やることの説明 →
(A) ティ・チャラのあらすじに出てくる人物の呼び名を、出てくる順にすべて書き出してください。同じ呼び名は一度だけ挙げてください。
(B) ティ・チャラのあらすじを、最後の文のあとから書き進めてください。
##### 引用した文章 #####
一時は劣勢に立たされるものの、見事に勝利しティ・チャラが正式に国王となったのです。
迫り来る敵の影
ティ・チャラが国王となった裏では、敵の影が迫っていました。
かつてウンジョブからヴィブラニウムの武器を受け取っていたクロウが仲間のキルモンガーらと共謀し、ヴィブラニウムが展示されている博物館を襲撃します。
ヴィブラニウムを盗み逃げ出したクロウたちの存在をティ・チャラたちはいち早く察知し、捜索を行うために韓国に向かいました。
韓国でCIA捜査官のロスと一時的に協力してクロウを捕らえましたが、キルモンガーらの助けによりクロウを奪還されてしまいます。
その際に怪我を負ってしまったロスはワカンダで手当を受け、一命を取り留めます。
無事逃げ切れたクロウでしたが、キルモンガーは最初からクロウを利用するつもりであり、クロウをあっさり殺しました。
クロウが敵かと思っていたからびっくり!
エリックの復讐
クロウを殺した後、キルモンガーはクロウの死体を持ってワカンダに現れます。
##### データの行 #####
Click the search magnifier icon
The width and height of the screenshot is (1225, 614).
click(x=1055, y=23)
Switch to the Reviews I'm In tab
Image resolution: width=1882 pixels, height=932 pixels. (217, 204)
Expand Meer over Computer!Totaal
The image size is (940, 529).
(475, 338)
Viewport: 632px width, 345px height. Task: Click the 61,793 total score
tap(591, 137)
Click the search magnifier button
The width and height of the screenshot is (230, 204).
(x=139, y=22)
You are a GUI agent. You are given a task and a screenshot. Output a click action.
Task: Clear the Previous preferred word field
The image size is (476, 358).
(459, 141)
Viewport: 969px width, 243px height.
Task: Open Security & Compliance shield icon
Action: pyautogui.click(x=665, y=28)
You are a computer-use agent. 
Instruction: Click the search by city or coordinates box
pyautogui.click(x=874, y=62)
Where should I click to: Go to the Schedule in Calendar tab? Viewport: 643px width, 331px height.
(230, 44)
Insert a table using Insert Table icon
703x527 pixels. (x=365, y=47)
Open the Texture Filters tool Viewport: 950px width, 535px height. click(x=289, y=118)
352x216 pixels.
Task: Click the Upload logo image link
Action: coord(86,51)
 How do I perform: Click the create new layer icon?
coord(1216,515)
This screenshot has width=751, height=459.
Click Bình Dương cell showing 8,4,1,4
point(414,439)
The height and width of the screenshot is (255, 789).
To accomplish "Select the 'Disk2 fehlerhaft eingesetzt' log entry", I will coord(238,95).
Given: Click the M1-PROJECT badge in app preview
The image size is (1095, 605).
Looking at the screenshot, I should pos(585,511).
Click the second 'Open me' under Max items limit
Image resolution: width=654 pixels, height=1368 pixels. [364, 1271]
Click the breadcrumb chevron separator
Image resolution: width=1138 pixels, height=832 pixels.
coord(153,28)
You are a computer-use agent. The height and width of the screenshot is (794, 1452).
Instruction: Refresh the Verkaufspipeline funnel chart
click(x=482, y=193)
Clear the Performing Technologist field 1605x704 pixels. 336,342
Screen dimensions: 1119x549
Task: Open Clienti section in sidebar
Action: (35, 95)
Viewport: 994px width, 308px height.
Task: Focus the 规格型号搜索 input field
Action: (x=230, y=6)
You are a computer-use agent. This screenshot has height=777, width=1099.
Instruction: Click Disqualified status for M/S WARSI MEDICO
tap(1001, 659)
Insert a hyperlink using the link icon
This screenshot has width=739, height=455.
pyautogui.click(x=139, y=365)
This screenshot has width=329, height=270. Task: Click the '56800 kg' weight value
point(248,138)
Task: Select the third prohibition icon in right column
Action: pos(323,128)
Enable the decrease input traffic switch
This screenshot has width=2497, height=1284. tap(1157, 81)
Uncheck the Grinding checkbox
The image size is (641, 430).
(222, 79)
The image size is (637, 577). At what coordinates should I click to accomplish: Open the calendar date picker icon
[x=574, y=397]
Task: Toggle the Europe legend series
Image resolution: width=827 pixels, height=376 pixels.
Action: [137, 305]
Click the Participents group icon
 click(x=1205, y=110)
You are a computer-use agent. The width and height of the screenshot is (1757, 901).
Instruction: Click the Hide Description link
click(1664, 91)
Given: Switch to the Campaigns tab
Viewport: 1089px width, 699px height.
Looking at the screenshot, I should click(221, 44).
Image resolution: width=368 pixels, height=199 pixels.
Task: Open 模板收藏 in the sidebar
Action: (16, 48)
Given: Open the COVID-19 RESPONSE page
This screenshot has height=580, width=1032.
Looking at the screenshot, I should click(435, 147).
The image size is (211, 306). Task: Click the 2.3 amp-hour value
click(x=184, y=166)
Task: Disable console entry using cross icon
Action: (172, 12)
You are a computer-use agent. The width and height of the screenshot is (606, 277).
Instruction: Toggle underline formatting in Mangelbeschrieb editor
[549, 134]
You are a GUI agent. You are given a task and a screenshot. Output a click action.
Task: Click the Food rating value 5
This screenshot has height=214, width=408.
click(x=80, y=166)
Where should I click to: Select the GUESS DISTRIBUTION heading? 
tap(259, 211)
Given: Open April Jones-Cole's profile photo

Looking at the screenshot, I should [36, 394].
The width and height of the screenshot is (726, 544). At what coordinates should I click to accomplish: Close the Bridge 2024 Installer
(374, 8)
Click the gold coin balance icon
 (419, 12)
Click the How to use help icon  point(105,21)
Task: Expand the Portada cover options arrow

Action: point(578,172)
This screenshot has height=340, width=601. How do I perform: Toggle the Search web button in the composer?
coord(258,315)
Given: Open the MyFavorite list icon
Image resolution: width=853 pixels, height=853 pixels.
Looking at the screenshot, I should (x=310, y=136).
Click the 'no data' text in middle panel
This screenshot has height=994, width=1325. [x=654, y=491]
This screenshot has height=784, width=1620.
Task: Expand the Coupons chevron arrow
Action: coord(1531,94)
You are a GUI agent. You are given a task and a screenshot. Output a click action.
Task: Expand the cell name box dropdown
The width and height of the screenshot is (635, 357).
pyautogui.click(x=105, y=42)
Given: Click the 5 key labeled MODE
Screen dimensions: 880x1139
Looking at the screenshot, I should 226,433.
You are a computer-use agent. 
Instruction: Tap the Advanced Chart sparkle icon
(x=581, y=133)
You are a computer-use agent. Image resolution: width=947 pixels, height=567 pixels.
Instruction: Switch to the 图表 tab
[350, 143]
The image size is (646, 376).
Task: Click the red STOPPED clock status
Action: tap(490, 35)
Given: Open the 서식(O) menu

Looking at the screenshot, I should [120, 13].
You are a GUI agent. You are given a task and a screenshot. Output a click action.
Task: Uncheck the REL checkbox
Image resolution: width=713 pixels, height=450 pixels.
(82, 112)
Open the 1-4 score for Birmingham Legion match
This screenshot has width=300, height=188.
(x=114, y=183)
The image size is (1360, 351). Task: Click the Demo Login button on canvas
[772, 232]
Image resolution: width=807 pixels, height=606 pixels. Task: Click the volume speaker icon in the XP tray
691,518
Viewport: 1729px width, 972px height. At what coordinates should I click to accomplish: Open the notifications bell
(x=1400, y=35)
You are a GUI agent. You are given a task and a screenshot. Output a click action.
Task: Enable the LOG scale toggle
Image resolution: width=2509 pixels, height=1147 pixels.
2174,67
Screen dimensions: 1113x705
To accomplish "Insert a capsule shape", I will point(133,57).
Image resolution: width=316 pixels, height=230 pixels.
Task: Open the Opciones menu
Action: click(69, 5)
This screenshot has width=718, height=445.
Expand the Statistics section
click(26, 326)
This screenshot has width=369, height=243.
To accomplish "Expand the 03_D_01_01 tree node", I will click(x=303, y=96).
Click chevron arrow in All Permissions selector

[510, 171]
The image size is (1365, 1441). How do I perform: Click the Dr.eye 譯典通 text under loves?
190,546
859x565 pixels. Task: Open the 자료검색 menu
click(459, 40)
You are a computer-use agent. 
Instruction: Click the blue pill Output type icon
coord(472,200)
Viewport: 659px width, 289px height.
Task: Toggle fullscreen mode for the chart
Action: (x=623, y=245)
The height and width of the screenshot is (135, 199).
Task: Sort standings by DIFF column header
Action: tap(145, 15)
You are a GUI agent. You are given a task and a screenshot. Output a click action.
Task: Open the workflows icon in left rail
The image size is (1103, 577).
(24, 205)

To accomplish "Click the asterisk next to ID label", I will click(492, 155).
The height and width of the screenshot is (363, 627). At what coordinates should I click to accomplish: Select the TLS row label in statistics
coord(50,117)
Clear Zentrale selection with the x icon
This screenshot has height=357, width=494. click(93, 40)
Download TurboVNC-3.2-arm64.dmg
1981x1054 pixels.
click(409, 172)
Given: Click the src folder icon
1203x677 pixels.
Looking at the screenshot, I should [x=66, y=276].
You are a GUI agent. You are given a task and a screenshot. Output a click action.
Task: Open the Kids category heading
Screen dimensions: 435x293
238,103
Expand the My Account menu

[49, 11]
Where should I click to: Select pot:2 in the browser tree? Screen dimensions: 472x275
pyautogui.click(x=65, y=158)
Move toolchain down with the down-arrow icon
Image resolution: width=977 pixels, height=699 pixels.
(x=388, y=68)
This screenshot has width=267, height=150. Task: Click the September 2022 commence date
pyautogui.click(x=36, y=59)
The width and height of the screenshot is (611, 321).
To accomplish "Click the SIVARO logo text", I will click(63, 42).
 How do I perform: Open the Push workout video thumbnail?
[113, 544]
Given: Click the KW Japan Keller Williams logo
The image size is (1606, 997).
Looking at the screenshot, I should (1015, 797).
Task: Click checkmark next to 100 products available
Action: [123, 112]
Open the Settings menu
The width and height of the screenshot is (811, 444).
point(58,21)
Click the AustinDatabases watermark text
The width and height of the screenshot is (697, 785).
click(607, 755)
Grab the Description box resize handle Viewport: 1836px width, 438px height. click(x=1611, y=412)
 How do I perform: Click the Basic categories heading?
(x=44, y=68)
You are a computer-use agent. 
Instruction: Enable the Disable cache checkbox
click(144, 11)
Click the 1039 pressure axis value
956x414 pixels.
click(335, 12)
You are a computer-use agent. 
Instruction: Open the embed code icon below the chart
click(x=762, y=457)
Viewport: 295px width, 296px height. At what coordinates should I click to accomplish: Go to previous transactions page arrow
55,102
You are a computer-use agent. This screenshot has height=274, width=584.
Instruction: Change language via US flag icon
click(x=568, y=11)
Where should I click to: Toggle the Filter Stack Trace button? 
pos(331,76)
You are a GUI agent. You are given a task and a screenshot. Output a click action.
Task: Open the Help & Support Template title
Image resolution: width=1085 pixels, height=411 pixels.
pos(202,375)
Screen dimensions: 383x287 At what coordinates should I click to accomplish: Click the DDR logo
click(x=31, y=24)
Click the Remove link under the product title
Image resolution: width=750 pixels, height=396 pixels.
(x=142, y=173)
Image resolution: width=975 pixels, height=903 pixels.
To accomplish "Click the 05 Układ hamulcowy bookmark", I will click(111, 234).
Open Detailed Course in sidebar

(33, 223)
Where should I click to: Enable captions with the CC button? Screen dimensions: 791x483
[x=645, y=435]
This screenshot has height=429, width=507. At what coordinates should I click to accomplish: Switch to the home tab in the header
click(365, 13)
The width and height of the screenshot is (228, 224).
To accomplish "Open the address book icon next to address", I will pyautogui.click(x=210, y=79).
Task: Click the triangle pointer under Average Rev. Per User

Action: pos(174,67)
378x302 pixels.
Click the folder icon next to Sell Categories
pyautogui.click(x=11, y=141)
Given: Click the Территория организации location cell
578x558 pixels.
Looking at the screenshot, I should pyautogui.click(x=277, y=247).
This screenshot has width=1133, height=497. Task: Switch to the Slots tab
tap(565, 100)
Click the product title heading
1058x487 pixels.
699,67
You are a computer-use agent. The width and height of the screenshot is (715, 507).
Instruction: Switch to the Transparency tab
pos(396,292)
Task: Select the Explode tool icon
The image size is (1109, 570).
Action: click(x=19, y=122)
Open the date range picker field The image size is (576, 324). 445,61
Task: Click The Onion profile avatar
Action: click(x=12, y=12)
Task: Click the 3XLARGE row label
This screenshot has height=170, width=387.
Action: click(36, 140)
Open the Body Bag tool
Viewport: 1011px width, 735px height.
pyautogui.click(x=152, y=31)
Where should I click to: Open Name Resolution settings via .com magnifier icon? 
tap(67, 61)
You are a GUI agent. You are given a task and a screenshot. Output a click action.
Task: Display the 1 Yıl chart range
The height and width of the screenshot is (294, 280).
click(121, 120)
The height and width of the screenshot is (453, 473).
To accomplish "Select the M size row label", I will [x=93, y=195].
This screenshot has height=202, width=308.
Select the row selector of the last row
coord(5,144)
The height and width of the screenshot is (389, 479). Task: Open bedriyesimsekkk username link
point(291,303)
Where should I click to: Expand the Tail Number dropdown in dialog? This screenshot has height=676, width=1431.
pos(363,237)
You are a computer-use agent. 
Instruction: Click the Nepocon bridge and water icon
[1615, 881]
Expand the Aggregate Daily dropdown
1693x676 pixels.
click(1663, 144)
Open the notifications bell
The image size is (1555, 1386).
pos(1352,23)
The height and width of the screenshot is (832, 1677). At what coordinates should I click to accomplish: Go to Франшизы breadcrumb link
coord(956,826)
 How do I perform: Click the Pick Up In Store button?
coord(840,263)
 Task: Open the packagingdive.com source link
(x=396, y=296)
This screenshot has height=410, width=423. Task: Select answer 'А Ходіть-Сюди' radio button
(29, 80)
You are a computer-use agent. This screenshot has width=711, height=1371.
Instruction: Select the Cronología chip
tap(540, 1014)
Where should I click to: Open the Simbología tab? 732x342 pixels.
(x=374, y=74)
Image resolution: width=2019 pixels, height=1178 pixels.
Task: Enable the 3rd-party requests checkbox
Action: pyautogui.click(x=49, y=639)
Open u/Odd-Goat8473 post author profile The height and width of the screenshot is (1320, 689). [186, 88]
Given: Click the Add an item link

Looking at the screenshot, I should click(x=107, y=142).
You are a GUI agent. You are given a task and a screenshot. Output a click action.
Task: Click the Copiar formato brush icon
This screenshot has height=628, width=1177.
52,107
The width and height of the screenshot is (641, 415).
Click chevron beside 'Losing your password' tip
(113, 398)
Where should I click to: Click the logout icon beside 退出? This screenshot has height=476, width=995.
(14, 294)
#####
答えのまとめ →
(A) ティ・チャラ、ウンジョブ、クロウ、キルモンガー、ロス、エリック

(B)
そしてキルモンガーは、自身がティ・チャカに殺されたウンジョブの息子だということを明かしました。
自身も王家の血を引いていることから、ティ・チャラに王位継承の決闘を挑みます。
ヴィブラニウムがあれば、世界中の迫害されているアフリカ系の民族を救い出すことができる、というのが彼なりの主張です
さらに、彼の父親であるウンジョブがティ・チャラの父によって殺されてしまったため、ティ・チャラに対しても強い復讐心を抱いていました。
キルモンガーはティ・チャラを谷に突き落とし、ワカンダ王国の国王となってしまったのです。
そして、ブラックパンサーの力を得るためのハーブをすべて焼き尽くし、ワカンダ帝国を築くためにヴィブラニウムでできた武器を世界にいるワカンダのスパイに届けるように命じました。
ワカンダが崩壊しちゃう・・・
ブラックパンサーの復活
ハーブがすべて燃やされる前に、かろうじて一つだけ取っていたナキアやシュリ、ラモンダらは、ジャバリ族に援助を求めますが、そこにはティ・チャラが仮死状態で眠っていました。
エムバクがなんとか助けてくれたんですね!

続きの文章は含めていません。